CAeS holds what he describes as “a surprisingly broad and deep range” of approvals and counts almost all the big aerospace OEMs among its client base. Yet even this combination of reputation and capability offers no guarantees of long-term viability.

“Having the world’s biggest aerospace companies coming to us and trusting us is fantastic from a reference point of view, but from a financial forecasting point of view and for the ability to grow your business, it’s rubbish,” Hutton says. “You’re completely at the whim of the discretionary spending of those huge companies. It was great when one of those would do a big project, but if they stopped the project halfway through, it completely killed us.”

CAeS therefore pivoted to act more like an OEM and run its own projects.

“Nobody’s been investing in subregional for decades because the prevailing wisdom was you needed a big airplane to get your cost-per-passenger-mile down,” Hutton says. “But fixed-wing using a runway gives you advantages when you’re trying to get something in the air that is immature technology. That’s why we picked the Islander. It gives us the ability to control our own destiny because we’ve got our own project.”

Over at Duxford Airport, Cloughley has come to a similar set of conclusions. Faradair lacks the approvals CAeS has but has built a base of suppliers who do hold them. Nothing like the BEHA concept—a clean-sheet design based around a triple box wing—is being built anywhere, so Faradair is going to have to build it themselves.

“I started this journey to set up a British aircraft manufacturing company,” Cloughley says. “I wanted to create British jobs. I wanted to put our flag back on the map because we were satisfied with a percentage of programs. We’re better than that. We are well within our rights to say we have earned our battle spurs to have aircraft production again, to start punching our weight out in the market again.”

Others are less convinced. “I think the important thing is that we get to sustainable flight,” says GKN’s Pritchard. “I absolutely believe that the UK can play a significant role in that. But getting it all done in the UK, when you look at how aircraft are produced today globally, that would be one heck of a challenge.”

In other sectors, Hutton points out, the UK has taken steps to insulate itself post-Brexit from issues with global supply chains. In 2017, the government announced funding support for a center to develop batteries for electric cars, eliminating reliance on a critical component not manufactured in-country. Something similar may be necessary for green aviation.

Green aerospace technologies are still in development. The corporate mechanisms required to deliver them commercially are yet to be determined. Perhaps a new UK OEM would not be a top-down, state-created single entity like Airbus but a self-created, bottom-up collaboration between similarly inclined and aligned SMEs.

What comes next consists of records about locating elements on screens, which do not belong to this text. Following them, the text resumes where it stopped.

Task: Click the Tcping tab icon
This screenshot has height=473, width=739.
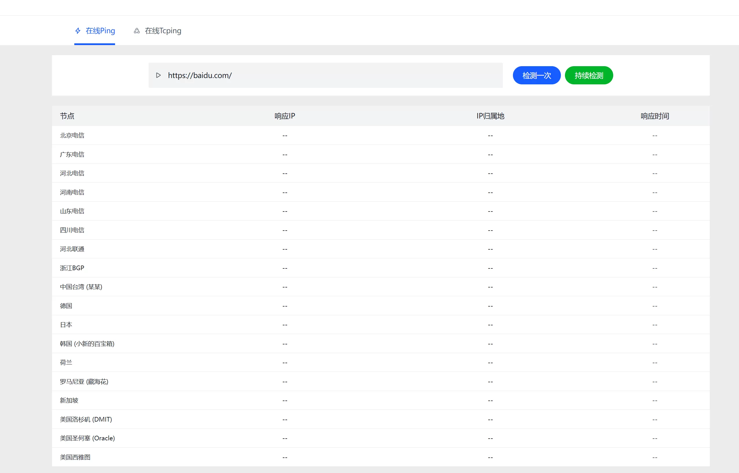Action: pos(137,31)
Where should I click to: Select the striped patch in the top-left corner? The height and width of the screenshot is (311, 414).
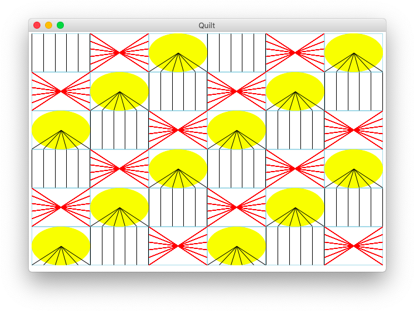[61, 53]
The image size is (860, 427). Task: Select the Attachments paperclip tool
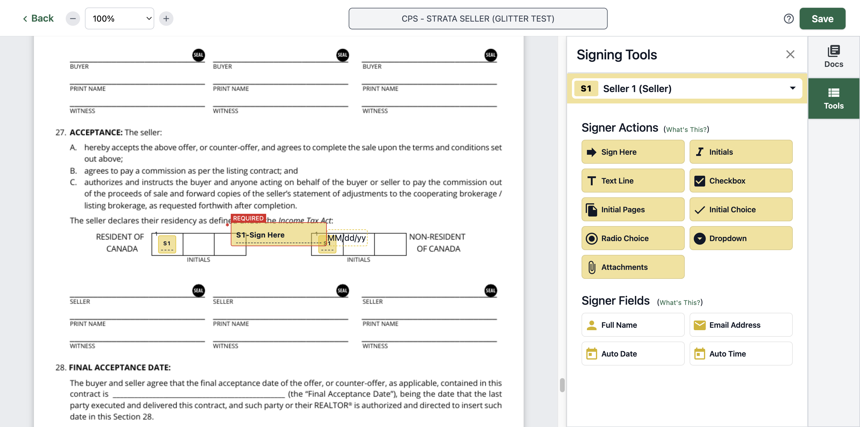click(x=633, y=267)
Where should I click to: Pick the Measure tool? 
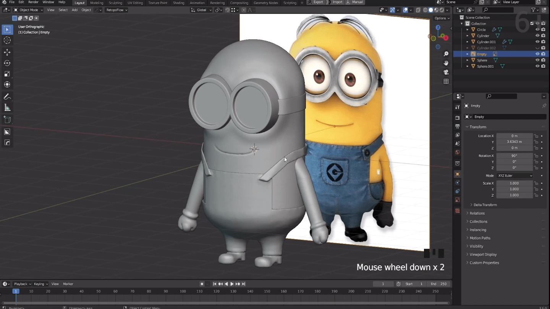(x=7, y=108)
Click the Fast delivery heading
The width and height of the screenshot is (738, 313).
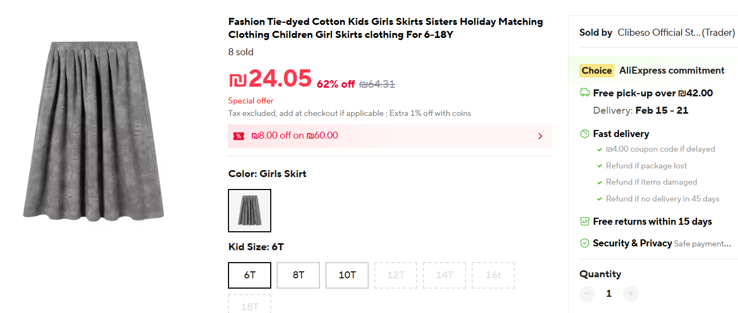[621, 134]
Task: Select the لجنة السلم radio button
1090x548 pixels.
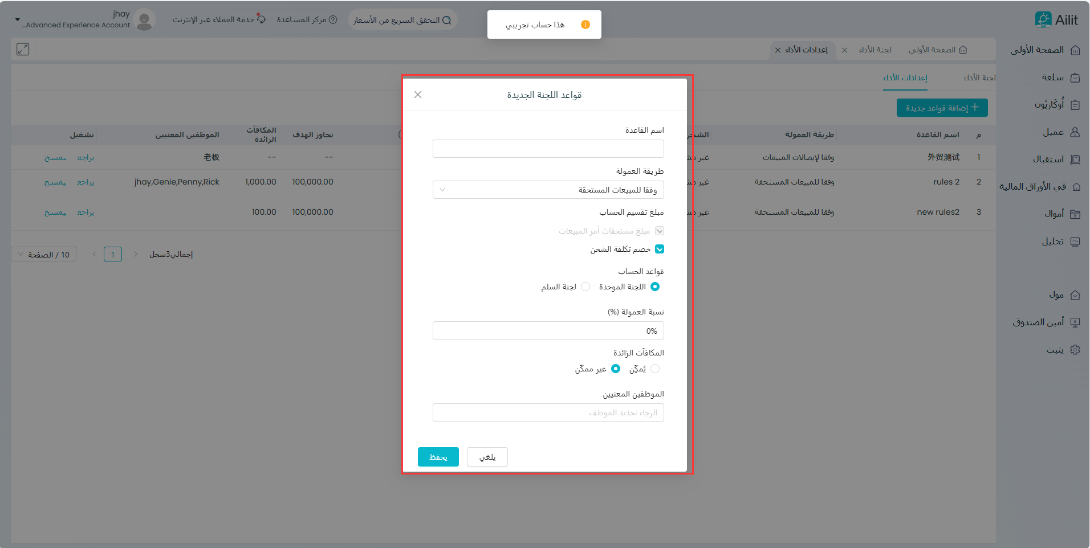Action: pyautogui.click(x=585, y=287)
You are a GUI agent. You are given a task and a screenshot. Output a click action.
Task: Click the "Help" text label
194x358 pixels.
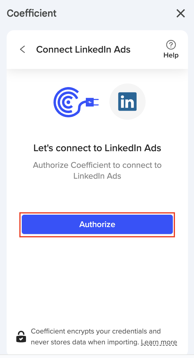(171, 55)
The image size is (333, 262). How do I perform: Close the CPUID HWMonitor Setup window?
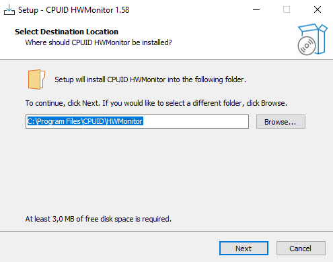(318, 9)
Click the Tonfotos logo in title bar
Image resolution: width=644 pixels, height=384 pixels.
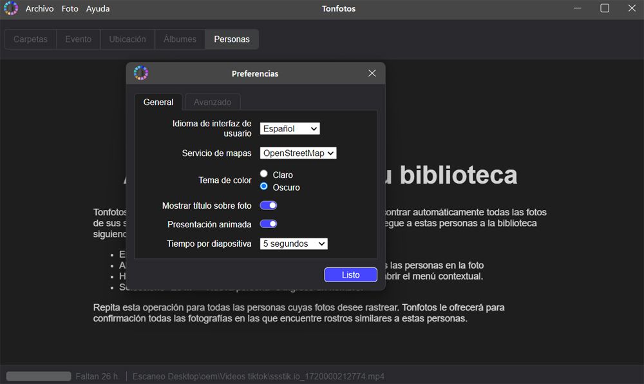10,9
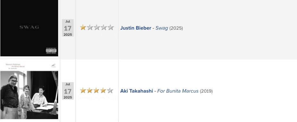This screenshot has height=122, width=297.
Task: Click the black Swag album cover
Action: pos(29,28)
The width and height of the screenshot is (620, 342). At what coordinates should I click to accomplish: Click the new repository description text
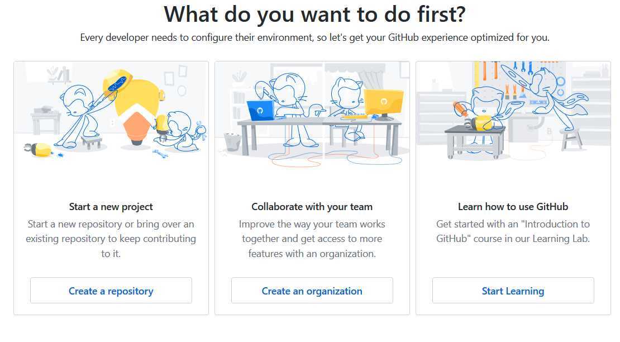click(111, 239)
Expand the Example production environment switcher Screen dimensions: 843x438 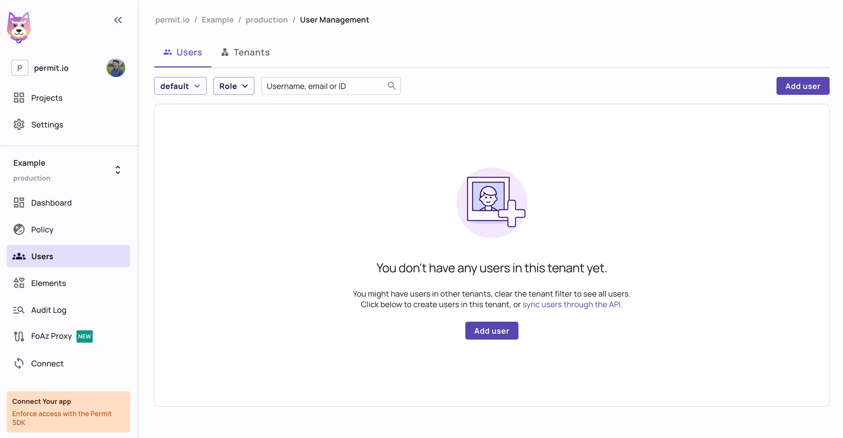118,170

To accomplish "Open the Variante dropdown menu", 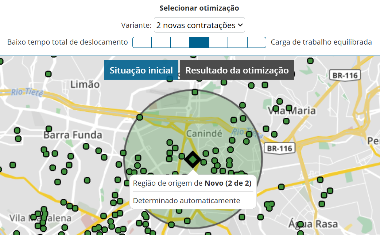I will coord(199,25).
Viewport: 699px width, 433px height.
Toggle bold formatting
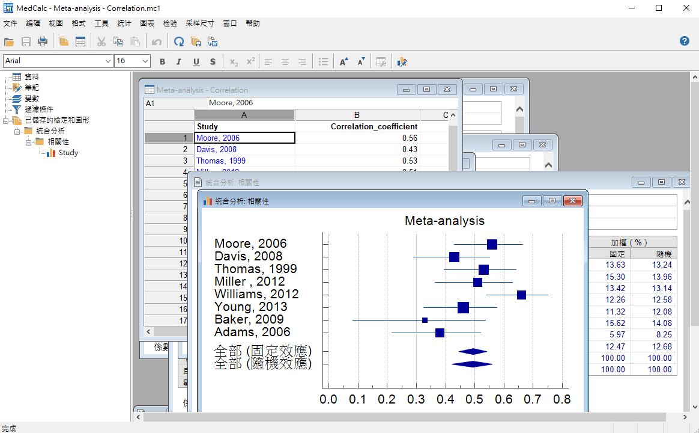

“If any country should be confident it can build whole aircraft, it should be the UK,” says Hutton. “For some reason we’ve lost the confidence that we can do it. But now we’ve got a window of opportunity to reintroduce whole commercial aircraft manufacturing in the UK in a space that is actually not that worrying to customers for our supply chain business.

“Every industry that’s been disrupted in the last three or four decades has thought they weren’t going to be the one that was going to be disrupted next,” Hutton notes. “And that’s exactly what’s happening here. And I don’t think people get it.

“We’ve gotten so comfortable just putting our money into technologies. Whenever you challenge the UK to put funding into the whole-aircraft side, you just get that slight: ‘Well, we’re never going to do that,’” he says.

“I think, really? Is that something that was true five years ago because the only way to enter the market in a commercially viable space was in single-aisle or twin-aisle [production] where there’s far too much competition—or have people not [yet] realized the world has changed?”